New Washington senior Caroline Ricks loves volleyball, school and animals, and she will combine all three passions when she plays for Georgetown College and pursues a career as a veterinarian after graduation. She’s a Class A All-State selection who is powering the Mustangs, coached by her mother, Michelle McCutcheon, into the state tournament next week.
What is the mother-daughter relationship when Mom is also coach?
It’s difficult. She’s your mother and you’re always going to have little arguments going. For the most part, it’s not too bad. I know she is doing what she knows, doing what is best for me, coaching me how she knows how to coach. So I put away the whole mother-daughter thing and turn it into player-coach.
Most coaches are tougher on their kids. Do you get that feeling?
I think she’s tougher on me, but it’s only because she knows what I’m capable of and she knows how hard to push me. Usually she doesn’t take it home. It’s the gym, practice, games and then home. We don’t talk about it at home; she keeps the family life completely separate.
What do you love about volleyball?
I enjoy everything about it. I enjoy being around the people, the hard work that comes with it. I just enjoy being part of a team, basically being part of a family.
What made you decide to play at Georgetown College?
It’s not too far from home and they have a great program. It’s a Christian school, which I really loved. I love the atmosphere, the players, the coach, the campus. It’s not close enough for my family to drop in every five seconds, but it’s close enough that if I need them, they’re there.
What pointed you toward a possible career as a veterinarian?
Every since I was little, I’ve loved animals. I’ve wanted to help them. We have dogs, horses and my grandfather used to have cattle. So I’ve been around that my whole life. I’m a country girl. I love being outside, just being in the outdoors.

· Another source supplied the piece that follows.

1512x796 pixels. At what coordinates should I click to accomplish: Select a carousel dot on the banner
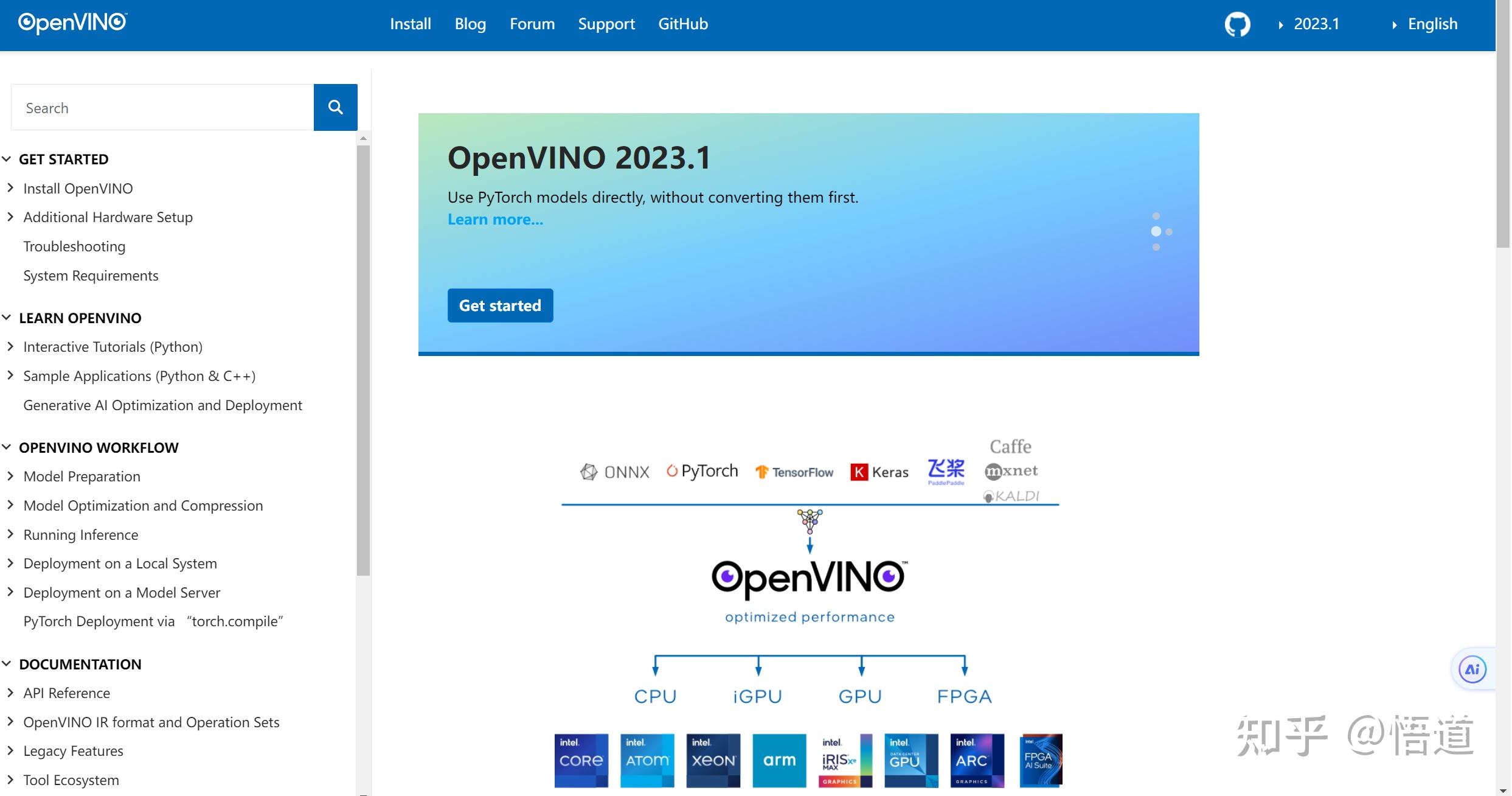[1157, 231]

What are the advantages of growing up in a small school?
It’s how close everyone is, how everyone at the school is a family. We all get along, and that’s really what is most important.
What lessons have you learned from playing high school sports?

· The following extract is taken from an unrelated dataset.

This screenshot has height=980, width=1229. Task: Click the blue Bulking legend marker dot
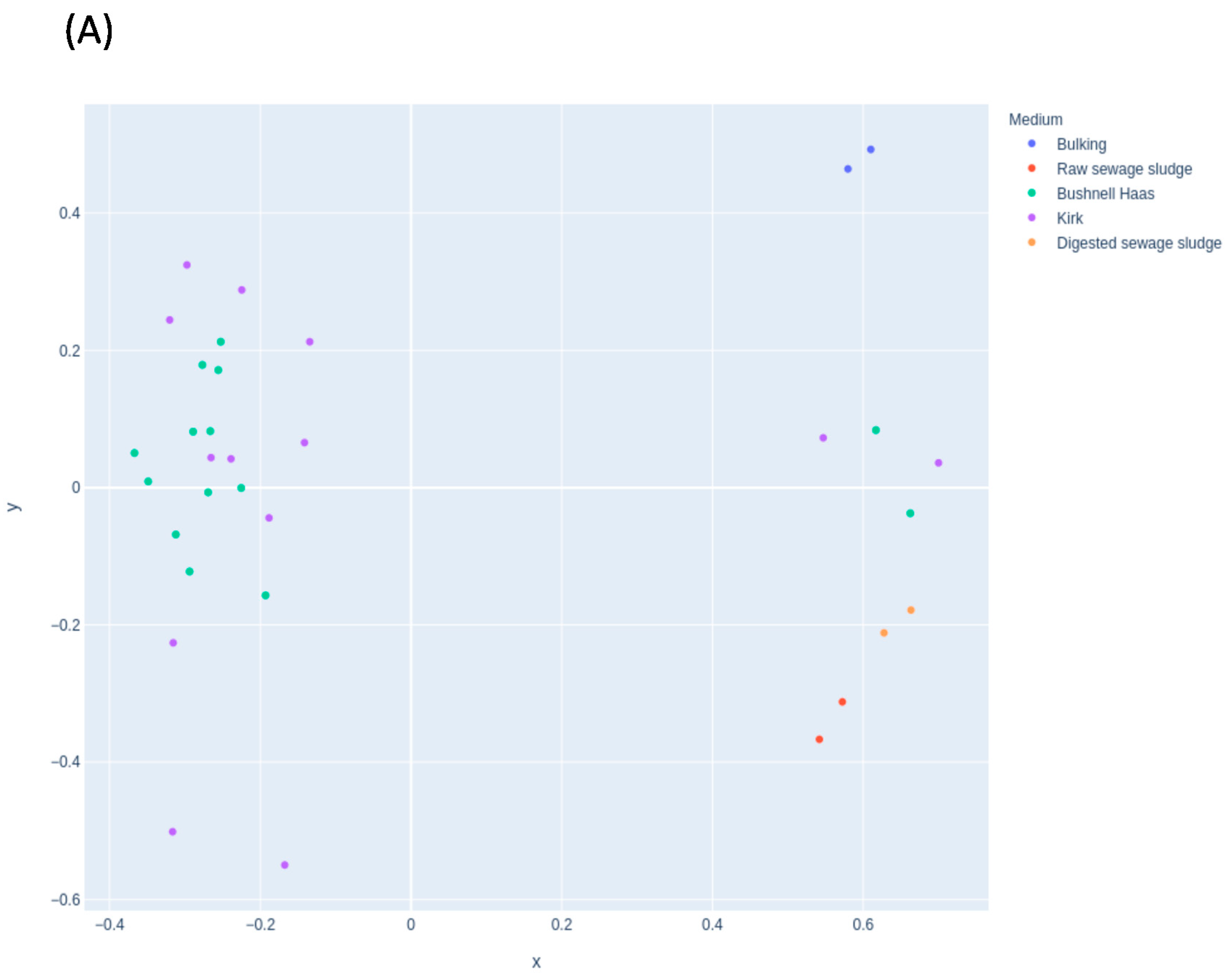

I think I’ve learned how to be mentally tough, how hard work will get you far in life. I’ve also learned you can’t do anything without the support and help of others. I would not be the person I am today if not for my team and everyone that has helped me. Being an athlete, especially with a team sport, really molds your character into a better person.
What does being a student-athlete mean to you?
It represents that athletics is important, and being a part of something is important, but it’s not if you don’t prepare yourself for school. You can’t do anything if you don’t have grades. Younger kids look up to us, and they’re thinking if she can be a leader and do what she does, I can do it, too. Sports aren’t everything. You can’t revolve your whole life around that.
As a senior, with the state tournament about to start and the end of your high school career looming, is it a tough time?
It’s hard to think about, this might be the last time I’ll be on the court with these girls for volleyball. It upsets you because these girls are your family and you might never play with them again. I’m extremely grateful to have the teammates and support system I have.
CAROLINE RICKS UP CLOSE
CAROLINE RICKS UP CLOSE
* School: New Washington
Family: Parents Michelle McCutcheon and Scott Ricks; sister Ashley Ricks (20)
Student/athlete: Caroline also plays basketball. She’s a member of the National Honor Society, SADD and the Fellowship of Christian Athletes. She plans to play volleyball at Georgetown College and major in pre-veterinary.
Coach Michelle McCutcheon: “Caroline is very intense. She’s a competitor and she wants to win. It’s just her personality. She’s always been that way about everything she does.”